2013 novel by Ben Aaronovitch

Broken Homes is the fourth novel in the Peter Grant series by the English author Ben Aaronovitch, published in 2013 by Gollancz.

==Plot==
PC Peter Grant and DCI Nightingale are called to investigate a road traffic accident involving Robert Weil when human blood is found in his car. Subsequent enquiries lead to a shallow grave containing the body of a young woman killed by a shotgun to the face, and her fingers removed. Peter assumes Weil is a serial killer, but he and Nightingale learn that Weil is a former Little Crocodile, a member of an Oxford University dining club who were taught magic by Geoffrey Wheatcroft.

Meanwhile, PC Lesley May, still on indefinite sick leave after suffering a magical attack that resulted in catastrophic facial injuries in Rivers of London, returns to The Folly after her latest round of reconstructive surgery. Nightingale instructs Peter and Lesley in the art of magical staff-making in the hopes of drawing out the Faceless Man.

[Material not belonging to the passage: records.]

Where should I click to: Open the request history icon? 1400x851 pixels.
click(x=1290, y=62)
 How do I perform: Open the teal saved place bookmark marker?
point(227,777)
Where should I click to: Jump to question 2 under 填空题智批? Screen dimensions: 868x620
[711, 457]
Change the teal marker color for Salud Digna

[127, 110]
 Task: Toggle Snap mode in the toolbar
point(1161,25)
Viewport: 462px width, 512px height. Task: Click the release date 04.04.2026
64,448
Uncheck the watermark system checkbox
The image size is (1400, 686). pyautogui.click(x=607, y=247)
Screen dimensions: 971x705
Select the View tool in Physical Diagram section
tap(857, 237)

Sergeant Jaget Kumar calls in Peter to help with a case. Richard Lewis, also a Little Crocodile, committed suicide by train while showing signs of being controlled through magic. Peter uncovers a rare German grimoire handed in by a book dealer, who suspected it was stolen. CCTV coverage of the surrounding area leads Peter to the suspected thief, one Patrick Mulhern. Peter pays him a call but finds Mulhern dead by magic.

Mulhern's theft of one of Stromberg's books takes Peter to the architect's home, West Hill House. Skygarden Tower (located on the site of the real Heygate Estate) is regarded as Stromberg's most significant work. Peter finds that Stromberg had a telescope on the roof used for the sole purpose of watching Skygarden Tower.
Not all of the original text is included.